Search the records for lines that contain the word "will". Copy them all.

○ ○ ○ ○ ○ ○ ○

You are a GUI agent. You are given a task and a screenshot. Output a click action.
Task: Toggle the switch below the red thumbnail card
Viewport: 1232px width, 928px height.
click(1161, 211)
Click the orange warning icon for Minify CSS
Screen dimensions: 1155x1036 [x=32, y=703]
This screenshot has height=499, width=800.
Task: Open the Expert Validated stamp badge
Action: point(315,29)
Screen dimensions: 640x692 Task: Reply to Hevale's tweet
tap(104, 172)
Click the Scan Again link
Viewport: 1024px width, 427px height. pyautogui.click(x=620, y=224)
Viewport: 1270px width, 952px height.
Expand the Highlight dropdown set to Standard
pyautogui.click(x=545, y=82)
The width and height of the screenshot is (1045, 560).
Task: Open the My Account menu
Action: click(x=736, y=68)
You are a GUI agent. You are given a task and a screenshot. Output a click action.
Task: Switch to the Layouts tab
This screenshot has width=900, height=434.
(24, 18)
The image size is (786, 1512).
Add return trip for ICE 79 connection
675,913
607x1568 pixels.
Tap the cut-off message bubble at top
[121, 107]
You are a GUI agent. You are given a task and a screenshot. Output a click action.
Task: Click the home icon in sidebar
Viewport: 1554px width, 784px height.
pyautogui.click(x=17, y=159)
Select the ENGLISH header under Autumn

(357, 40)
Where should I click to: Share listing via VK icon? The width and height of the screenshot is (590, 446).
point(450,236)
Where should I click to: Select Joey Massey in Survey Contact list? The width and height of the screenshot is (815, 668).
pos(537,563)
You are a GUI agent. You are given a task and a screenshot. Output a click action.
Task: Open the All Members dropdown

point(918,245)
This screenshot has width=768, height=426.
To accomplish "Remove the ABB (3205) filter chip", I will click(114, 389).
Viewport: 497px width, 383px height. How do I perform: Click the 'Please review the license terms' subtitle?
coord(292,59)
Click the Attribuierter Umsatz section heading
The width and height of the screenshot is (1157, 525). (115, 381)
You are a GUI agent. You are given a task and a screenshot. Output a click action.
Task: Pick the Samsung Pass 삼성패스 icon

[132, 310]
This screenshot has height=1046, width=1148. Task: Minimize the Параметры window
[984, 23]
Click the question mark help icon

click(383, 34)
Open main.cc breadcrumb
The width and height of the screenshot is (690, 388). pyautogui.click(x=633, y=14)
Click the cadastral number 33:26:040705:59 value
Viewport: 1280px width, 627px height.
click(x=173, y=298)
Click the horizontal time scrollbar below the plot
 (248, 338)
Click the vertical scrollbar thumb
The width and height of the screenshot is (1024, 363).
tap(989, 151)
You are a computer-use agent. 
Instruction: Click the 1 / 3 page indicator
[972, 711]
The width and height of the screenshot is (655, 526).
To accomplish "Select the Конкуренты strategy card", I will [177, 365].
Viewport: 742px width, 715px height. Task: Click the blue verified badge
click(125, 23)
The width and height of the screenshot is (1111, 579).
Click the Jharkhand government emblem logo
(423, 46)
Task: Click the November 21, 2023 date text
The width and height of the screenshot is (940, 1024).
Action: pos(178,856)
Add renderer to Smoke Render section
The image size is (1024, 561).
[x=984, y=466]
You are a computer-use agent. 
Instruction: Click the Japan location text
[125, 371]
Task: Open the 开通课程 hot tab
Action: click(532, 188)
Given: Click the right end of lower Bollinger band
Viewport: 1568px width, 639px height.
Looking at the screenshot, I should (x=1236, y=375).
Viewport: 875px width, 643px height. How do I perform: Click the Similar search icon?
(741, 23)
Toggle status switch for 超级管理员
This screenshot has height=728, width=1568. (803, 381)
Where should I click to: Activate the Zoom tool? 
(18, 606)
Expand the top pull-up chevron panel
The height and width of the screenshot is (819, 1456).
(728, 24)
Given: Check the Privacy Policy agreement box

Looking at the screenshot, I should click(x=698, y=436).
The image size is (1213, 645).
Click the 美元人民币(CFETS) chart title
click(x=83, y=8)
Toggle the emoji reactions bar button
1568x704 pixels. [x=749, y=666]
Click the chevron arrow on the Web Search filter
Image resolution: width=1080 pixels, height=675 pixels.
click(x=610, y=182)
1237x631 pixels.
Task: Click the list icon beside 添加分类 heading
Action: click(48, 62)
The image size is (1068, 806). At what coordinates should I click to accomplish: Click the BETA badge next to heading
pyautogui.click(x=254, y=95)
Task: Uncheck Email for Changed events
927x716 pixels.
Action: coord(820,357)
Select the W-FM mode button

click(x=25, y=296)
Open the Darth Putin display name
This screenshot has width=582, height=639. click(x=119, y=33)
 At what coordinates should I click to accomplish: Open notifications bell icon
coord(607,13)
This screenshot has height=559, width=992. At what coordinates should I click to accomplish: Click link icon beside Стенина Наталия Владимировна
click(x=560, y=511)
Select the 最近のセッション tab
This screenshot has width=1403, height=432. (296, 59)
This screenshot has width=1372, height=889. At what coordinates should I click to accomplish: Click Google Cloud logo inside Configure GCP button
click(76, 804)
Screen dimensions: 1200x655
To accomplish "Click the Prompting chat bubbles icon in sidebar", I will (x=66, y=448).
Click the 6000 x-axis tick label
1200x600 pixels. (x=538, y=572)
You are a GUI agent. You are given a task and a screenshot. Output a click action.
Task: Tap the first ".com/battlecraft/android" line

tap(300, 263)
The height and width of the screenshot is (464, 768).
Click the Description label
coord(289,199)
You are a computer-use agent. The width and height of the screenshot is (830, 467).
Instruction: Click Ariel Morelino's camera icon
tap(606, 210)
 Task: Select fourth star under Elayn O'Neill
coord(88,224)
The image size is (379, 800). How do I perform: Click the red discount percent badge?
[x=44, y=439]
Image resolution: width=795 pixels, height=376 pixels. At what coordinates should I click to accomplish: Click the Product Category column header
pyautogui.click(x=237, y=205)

○ ○ ○ ○ ○ ○ ○

EXPECTED ANSWER:
To accomplish "Remove the ABB (3205) filter chip", I will click(114, 389).
To accomplish "Select the Конкуренты strategy card", I will [177, 365].
To accomplish "Click the Prompting chat bubbles icon in sidebar", I will (x=66, y=448).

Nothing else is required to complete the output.